I have to go to Toronto for work so I really wanted to spend some quality time with the kids before I leave. They were invited to a birthday party in Pictou (my hometown) this afternoon and Janine thought if I were able to take them it would give her a chance to get some ducks in a row before I leave. Made sense to me! Plus – there was an open house at a nearby farm I was really keen to go to. This was a chance to hit several birds, with one big stone.
The dairy farm we went to recently constructed a new barn. Not just any barn. This barn has robotic milking. Cows essentially determine when they want to be milked themselves and make their way to do so at their own discretion. I watched a show about this on the Discovery Channel several years ago and found it really intriguing. The way I understand it is that a computer monitors the chip assigned to each cow and tracks how often they eat, get milked, etc. If it sees the cow was milked too recently, it sends them away. When we toured the property and watched a cow get milked I asked one of the workers to describe the main differences with this approach. He said before, they milked the cows manually two times a day. With this system, some cows get milked 2, 3 or even 4 times a day, but with less human involvement. The system also sends notice if a cow hasn’t eaten in a while or displays any other abnormal behavior; this allows them to be more proactive with assessing the cow and getting a vet on site with earlier intervention. The kids were thrilled just to see cows. I don’t think they really appreciated how innovative and game changing this is for the farm. As we were watching the robot disengage udders one at a time, a lady looked at me and said it’s really exceptional that my kids are getting to see this. I was glad we went.
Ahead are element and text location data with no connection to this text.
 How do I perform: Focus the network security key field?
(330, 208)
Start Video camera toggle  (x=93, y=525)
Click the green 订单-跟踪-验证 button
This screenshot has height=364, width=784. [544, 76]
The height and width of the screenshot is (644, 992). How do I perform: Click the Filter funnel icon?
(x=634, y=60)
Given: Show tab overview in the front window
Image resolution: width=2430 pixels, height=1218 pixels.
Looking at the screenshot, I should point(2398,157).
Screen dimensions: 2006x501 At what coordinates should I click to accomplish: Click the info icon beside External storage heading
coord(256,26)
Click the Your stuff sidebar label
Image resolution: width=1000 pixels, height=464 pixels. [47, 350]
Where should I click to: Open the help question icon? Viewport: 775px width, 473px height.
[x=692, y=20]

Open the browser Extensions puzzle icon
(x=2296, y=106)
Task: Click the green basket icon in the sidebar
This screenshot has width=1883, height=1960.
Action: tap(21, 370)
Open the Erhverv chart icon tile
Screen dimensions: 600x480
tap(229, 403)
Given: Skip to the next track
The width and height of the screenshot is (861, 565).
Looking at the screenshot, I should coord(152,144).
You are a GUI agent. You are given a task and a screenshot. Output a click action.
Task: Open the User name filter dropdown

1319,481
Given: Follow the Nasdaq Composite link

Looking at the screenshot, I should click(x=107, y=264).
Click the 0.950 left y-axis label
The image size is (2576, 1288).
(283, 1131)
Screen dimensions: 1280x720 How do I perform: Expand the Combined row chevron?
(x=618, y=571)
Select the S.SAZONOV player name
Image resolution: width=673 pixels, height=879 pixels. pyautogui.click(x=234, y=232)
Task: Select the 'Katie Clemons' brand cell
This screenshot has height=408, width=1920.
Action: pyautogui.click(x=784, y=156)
We left a bit earlier than expected so had some time to kill before the birthday party. Fortunately my Mum’s house was between the farm and party, so we went there. Mairi and I coloured together, while the boys checked out a fort they’d helped make with their cousins in the woods. Sitting with Mairi, I realized it’d been a while since we had some genuine one-on-one time. It’s been a busy year with work and school. Loic joined us for a bit before taking us outside to tour the fort with Hudson. Everyone was really excited to give me a tour and explain how things worked. They were looking for attention, and validation.
It’s those moments that validate our parenting as well. Spending the day, just the kids and I before going away, was the right call.
So, Saturday was probably the best Father’s Day gift I could ever ask for. Yes it was busy, but not the kind of busy that you mind. Today I felt like a good dad, and I felt appreciated by my kids.
My dad, passed away when I was in my early 20s, and I miss him. A lot. It’s the days like these that I remember about him. Those moments when I had his attention, hanging out at home or around town. One thing he always made sure of was that we knew he loved us. I think that came from not hearing it from his dad. It’s easy to pass off as generational; some men just see that as being soft and don’t say it. We assume our kids know we love them unconditionally. Dad made sure we heard him say it, to us. Its had such an impact on me that I constantly tell my kids I love them. My favourite and most consistent response comes from Hudson: “I know”.